FOR THE ORANGE BLOSSOM HONEY

Honey: 120 ml

Orange blossom water: 15 ml

Ground cardamom: 2.5 g

FOR THE TOASTED KATAIFI

Kataifi: 115 g

Unsalted butter: 60 g (melted)

Ground cinnamon: 2.5 g

Ground cardamom: 1.25 g

Pistachios: 30 g (chopped plus more for garnish)

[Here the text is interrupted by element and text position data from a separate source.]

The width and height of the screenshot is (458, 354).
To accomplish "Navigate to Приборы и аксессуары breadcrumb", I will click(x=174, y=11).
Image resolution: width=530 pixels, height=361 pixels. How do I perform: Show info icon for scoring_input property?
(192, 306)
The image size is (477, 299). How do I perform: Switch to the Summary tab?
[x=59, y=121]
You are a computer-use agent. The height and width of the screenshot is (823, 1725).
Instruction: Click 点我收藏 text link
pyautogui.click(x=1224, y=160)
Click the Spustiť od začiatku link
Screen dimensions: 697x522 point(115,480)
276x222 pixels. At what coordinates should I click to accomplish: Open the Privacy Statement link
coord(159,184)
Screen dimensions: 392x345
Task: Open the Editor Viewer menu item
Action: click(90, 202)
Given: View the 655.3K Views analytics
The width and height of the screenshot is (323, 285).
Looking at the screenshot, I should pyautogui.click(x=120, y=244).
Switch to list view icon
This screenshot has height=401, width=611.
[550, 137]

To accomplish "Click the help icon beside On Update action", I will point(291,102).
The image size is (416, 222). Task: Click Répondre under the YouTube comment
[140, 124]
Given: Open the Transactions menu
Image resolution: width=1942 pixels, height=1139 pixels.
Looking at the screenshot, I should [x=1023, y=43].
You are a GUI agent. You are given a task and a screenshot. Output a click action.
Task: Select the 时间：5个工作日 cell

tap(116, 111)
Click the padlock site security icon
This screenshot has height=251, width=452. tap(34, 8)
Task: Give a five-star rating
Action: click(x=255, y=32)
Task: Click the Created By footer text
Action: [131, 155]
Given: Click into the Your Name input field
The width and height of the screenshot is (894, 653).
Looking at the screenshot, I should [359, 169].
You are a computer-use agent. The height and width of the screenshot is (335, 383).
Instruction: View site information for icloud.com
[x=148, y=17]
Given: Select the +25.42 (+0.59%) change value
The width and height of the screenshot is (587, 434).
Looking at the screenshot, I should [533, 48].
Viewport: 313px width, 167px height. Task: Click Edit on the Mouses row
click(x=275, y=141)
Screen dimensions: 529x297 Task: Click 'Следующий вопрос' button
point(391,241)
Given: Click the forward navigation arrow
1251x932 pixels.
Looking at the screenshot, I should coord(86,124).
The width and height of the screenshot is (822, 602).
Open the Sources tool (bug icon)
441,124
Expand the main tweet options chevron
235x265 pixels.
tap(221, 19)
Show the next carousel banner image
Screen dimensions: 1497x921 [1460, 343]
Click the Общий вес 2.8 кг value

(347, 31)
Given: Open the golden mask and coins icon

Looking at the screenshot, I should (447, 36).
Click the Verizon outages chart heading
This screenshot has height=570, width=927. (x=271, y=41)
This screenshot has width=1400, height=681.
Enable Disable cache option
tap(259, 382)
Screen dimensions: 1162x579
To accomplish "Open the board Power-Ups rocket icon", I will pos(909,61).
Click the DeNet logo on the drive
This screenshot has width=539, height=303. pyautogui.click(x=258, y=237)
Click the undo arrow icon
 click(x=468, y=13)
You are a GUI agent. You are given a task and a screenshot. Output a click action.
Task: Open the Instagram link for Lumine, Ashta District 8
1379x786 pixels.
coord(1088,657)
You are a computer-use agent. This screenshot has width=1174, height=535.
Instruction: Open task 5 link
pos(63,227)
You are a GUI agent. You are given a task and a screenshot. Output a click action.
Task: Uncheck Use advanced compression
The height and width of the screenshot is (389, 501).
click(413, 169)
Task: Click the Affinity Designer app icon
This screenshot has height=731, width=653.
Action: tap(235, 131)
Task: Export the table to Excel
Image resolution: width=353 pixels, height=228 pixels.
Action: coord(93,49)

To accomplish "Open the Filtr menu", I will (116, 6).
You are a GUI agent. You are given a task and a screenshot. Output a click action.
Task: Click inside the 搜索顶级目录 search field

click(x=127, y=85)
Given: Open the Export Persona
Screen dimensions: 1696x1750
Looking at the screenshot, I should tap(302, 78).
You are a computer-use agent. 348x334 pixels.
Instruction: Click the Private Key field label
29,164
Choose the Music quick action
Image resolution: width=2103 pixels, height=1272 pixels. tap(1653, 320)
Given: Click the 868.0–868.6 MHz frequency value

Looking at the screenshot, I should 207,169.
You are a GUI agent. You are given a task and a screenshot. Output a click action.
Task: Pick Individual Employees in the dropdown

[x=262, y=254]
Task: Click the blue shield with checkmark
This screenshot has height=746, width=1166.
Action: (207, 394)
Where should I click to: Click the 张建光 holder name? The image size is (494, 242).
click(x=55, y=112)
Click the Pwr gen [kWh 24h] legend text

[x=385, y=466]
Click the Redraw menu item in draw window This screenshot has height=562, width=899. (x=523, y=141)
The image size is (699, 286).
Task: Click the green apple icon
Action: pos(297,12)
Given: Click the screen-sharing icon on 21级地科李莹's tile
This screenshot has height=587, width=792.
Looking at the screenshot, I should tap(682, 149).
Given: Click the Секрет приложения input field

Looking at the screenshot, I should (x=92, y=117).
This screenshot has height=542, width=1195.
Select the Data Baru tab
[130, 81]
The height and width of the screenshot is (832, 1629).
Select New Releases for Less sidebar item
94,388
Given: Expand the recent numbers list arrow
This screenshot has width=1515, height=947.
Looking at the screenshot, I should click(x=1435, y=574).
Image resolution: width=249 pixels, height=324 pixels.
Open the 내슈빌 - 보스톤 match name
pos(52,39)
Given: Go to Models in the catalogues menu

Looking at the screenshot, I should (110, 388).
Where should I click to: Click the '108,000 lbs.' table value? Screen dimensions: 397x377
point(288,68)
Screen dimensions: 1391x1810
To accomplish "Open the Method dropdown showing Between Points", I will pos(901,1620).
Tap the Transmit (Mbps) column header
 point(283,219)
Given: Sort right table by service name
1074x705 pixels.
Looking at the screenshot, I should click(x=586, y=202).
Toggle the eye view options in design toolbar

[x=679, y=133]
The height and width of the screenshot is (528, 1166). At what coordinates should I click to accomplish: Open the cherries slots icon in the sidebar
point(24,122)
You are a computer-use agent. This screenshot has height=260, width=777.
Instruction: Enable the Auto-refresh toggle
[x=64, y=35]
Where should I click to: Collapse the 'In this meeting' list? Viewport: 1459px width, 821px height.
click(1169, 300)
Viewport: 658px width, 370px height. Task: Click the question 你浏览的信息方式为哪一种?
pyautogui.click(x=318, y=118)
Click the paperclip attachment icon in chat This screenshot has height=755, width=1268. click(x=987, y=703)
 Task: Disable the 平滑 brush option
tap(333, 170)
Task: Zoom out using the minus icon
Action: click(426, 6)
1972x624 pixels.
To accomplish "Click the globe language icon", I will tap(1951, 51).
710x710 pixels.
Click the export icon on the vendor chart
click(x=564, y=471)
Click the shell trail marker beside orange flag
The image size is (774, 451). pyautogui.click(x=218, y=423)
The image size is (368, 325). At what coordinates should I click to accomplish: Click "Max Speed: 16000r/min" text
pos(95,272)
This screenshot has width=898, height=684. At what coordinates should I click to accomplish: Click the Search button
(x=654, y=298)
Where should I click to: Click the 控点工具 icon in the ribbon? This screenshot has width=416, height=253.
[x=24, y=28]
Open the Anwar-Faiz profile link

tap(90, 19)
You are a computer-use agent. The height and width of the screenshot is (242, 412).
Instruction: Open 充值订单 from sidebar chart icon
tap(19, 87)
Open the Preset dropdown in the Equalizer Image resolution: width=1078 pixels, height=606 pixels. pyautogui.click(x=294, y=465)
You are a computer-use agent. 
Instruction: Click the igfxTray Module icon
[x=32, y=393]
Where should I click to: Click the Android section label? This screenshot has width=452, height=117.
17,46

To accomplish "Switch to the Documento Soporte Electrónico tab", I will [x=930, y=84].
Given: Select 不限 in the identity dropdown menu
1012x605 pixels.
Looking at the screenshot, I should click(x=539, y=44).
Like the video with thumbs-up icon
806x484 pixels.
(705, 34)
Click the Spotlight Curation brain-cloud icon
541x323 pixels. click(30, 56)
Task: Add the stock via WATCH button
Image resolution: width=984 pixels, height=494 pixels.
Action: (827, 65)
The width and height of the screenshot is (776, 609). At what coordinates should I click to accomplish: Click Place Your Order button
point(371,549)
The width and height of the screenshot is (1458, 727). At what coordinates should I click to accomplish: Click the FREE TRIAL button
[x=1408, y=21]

Candied orange peel: 30 g (chopped plus more for garnish)

115 g

FOR THE SUNDAE

Vanilla ice cream: 4 large scoops

Kataifi: toasted

Orange blossom honey: 60 ml

Celebratory in a nostalgic way, there is nothing better than a sundae. “This one combines crunchy kataifi with sweet honey, spices and chocolate for a perfect end to the night and a satisfying way to bring in the new year,” says Nurdjaja.
How to make Kataifi Sundae With Orange Blossom Honey
01.
Make the Orange Blossom Honey (Make Ahead)
  • Combine the honey, orange blossom water, and cardamom in a medium saucepan.
  • Bring to a boil over medium heat, then remove from the heat, cover, and let cool at room temperature.
  • Set aside until ready to use.
02.
Toast the Kataifi (Make Ahead)
  • Preheat the oven to 375°F.
  • Pull the kataifi into long strands and place in a bowl.
  • Pour the melted butter over the pastry and toss well to coat.
  • Spread the kataifi evenly on a parchment-lined sheet tray.
  • Bake for 5 minutes, then remove from the oven and gently turn the pastry to encourage even browning.
  • Return to the oven and bake for another 5 minutes, or until golden brown.
  • Remove from the oven and let cool completely.
  • Once cool, toss gently with the cinnamon, cardamom, pistachios, and candied orange peel.

Make-ahead note:
The toasted kataifi can be prepared earlier in the day and stored in an airtight container until ready to assemble.

03.
Assemble the Sundaes (Just Before Serving)
  • Place the toasted kataifi in a medium bowl.
  • Working quickly, scoop a generous ball of ice cream and roll it in the kataifi, pressing gently so the pastry adheres and fully coats the ice cream.
  • Repeat with the remaining scoops.
  • Transfer the kataifi-coated ice cream to serving dishes.
  • Drizzle about 15 ml of the orange blossom honey over each sundae.
  • Garnish with chopped pistachios and candied orange peel, and serve immediately.